WHAT IS REQUIRED:
Retype the items below without any change, beginning at the line that contains "Screen dimensions: 1050x753" and stopping after the line that contains "Action: point(1446,834)".

MATERIAL FOR THIS EXERCISE:
___
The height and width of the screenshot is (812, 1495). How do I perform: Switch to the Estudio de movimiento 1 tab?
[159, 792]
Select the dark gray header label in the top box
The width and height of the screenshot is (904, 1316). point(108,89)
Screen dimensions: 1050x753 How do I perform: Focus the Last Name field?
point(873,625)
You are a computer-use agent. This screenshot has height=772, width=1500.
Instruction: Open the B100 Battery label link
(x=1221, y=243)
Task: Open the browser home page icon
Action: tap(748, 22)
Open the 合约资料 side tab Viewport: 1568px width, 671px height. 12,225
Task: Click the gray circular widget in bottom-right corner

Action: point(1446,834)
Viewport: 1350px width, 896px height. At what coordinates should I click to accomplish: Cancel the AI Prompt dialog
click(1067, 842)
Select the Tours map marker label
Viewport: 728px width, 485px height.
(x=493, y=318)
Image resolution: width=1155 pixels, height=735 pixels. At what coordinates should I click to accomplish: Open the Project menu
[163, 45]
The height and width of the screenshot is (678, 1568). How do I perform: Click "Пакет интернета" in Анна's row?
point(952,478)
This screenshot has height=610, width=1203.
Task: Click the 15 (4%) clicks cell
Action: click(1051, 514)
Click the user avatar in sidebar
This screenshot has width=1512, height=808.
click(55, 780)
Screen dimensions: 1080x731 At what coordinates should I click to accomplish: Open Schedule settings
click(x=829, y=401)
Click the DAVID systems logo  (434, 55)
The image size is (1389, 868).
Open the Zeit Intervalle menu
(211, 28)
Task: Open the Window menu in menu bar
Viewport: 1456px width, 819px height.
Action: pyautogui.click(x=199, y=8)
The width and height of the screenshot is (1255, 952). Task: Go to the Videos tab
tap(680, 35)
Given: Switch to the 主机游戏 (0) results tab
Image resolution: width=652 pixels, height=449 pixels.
___
THE RESULT:
Screen dimensions: 1050x753 How do I perform: Focus the Last Name field?
point(873,625)
You are a computer-use agent. This screenshot has height=772, width=1500.
Instruction: Open the B100 Battery label link
(x=1221, y=243)
Task: Open the browser home page icon
Action: tap(748, 22)
Open the 合约资料 side tab Viewport: 1568px width, 671px height. 12,225
Task: Click the gray circular widget in bottom-right corner

Action: point(1446,834)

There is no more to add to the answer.